Companies pushing to automate workflows with artificial intelligence are hitting an unexpected wall: the workers they need to train the systems are increasingly refusing to share what they know. A recent survey of 4,000 workers found that 35% are hoarding knowledge specifically because they fear being replaced by AI, while 38% are reluctant to train colleagues in areas they consider personal strengths. The findings, drawn from a Harvard Data Science Review analysis, underscore a growing tension between corporate efficiency goals and employee self-preservation.
The stakes are not hypothetical. In May, Meta laid off 8,000 people and cited AI as the reason, just a month after telling thousands of U.S. employees that software would capture their mouse movements, clicks, and keystrokes to train AI agents on real work patterns. Across the tech sector, more than 175,000 people have been laid off in 2026, with AI’s rapidly improving capabilities cited as the primary driver. For many workers, the message is clear: teach the machine, then be replaced by it.
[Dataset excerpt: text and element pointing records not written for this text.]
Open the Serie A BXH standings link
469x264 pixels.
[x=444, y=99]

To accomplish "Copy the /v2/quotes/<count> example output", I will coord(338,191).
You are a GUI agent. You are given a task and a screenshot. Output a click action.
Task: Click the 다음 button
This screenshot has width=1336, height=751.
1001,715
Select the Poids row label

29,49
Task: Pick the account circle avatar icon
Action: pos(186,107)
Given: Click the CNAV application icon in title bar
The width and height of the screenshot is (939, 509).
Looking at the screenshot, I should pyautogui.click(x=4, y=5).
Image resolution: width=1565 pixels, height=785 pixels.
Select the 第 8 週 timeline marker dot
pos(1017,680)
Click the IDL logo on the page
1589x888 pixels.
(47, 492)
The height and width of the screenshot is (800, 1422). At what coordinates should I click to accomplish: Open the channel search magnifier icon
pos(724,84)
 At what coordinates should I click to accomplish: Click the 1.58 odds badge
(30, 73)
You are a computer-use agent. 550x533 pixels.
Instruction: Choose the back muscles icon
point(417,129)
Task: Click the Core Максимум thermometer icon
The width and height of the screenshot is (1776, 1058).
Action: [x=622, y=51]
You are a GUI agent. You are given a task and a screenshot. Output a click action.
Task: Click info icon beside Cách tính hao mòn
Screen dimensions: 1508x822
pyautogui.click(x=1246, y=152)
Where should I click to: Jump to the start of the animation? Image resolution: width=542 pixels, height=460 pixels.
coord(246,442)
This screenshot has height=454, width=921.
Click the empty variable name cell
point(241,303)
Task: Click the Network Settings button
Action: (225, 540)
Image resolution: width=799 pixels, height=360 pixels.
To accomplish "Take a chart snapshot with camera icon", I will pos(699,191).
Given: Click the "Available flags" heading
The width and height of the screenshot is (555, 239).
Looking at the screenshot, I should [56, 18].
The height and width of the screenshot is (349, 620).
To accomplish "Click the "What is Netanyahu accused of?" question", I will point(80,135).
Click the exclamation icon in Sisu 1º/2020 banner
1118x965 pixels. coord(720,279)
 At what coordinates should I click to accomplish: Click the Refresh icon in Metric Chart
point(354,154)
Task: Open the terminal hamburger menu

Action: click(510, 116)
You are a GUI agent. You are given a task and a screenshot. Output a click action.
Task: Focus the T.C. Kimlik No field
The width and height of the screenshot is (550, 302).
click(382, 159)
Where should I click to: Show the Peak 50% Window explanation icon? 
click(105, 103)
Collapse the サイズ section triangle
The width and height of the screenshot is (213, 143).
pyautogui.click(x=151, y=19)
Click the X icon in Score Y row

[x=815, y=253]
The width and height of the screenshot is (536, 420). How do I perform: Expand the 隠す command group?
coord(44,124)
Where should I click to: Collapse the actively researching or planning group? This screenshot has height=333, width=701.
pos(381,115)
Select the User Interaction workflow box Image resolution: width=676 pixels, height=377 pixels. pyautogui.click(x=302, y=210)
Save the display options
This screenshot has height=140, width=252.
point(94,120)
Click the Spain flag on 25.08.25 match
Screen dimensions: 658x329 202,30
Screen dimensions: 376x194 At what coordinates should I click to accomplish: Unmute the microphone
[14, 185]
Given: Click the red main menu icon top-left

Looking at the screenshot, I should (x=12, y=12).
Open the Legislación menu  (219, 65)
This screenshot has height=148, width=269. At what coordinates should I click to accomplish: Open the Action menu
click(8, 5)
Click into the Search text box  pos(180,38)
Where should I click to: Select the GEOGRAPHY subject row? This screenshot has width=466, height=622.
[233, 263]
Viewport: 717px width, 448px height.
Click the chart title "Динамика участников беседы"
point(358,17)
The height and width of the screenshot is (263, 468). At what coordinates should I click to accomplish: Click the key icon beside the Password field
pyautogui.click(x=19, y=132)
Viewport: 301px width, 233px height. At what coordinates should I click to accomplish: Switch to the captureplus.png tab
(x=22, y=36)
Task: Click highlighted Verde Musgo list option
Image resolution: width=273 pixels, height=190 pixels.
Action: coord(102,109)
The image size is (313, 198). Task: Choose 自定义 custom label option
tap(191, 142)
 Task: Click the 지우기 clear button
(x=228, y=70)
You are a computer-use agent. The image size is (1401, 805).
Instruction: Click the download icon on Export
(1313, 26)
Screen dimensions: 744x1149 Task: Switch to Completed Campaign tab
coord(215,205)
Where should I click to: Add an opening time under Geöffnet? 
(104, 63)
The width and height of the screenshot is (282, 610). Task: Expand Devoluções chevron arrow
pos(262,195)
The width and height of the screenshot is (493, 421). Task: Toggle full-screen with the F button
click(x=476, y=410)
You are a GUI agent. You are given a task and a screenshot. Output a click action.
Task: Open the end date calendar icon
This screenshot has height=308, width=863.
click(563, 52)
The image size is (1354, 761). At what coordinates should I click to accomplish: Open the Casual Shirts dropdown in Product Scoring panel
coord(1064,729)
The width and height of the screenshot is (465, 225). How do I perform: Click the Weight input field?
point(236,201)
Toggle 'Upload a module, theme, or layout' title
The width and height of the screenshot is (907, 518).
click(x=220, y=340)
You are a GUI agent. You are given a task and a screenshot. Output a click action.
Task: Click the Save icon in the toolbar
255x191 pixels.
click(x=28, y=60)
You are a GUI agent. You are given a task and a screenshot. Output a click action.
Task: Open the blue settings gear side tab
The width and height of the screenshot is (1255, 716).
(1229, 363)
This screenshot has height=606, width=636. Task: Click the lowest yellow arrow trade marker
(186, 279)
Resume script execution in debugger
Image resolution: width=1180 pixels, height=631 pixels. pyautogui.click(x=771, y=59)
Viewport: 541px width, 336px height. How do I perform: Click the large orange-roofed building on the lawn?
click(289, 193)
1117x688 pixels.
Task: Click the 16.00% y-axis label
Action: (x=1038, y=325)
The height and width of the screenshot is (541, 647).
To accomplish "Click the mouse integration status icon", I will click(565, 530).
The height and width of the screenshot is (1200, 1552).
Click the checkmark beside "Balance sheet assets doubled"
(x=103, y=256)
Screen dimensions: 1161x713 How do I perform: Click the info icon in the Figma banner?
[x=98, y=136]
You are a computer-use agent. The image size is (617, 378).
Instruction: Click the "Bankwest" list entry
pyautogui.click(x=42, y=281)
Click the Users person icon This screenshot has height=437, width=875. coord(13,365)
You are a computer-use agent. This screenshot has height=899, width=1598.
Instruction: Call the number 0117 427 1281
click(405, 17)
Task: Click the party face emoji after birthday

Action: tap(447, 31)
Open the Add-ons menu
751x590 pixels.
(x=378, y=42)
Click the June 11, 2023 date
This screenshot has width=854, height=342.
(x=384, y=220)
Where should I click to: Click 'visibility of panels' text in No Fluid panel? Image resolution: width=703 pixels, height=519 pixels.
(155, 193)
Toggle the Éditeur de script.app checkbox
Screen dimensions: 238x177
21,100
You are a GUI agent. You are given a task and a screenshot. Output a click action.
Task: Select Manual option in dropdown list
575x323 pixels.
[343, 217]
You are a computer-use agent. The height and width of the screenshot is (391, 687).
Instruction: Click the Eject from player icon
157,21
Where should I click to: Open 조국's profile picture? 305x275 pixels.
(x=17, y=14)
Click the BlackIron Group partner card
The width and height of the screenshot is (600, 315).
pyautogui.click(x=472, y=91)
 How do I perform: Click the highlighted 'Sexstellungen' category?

The problem is not just reluctance; it is the nature of expertise itself. Some knowledge is easy to codify—templates, playbooks, and workflows can be converted into training data without the expert’s cooperation. But the most valuable expertise is tacit. An experienced salesperson may abandon a lead after the third call, but the record will not show that a hesitation in the client’s voice reminded her of three deals that later collapsed. A senior engineer may deviate from standard procedure, but the log will not reveal that she recognized a combination of weak signals pointing to a deeper problem. These insights can become training data only if the expert chooses to make them visible by explaining reasoning, comparing cases, and articulating intuitions.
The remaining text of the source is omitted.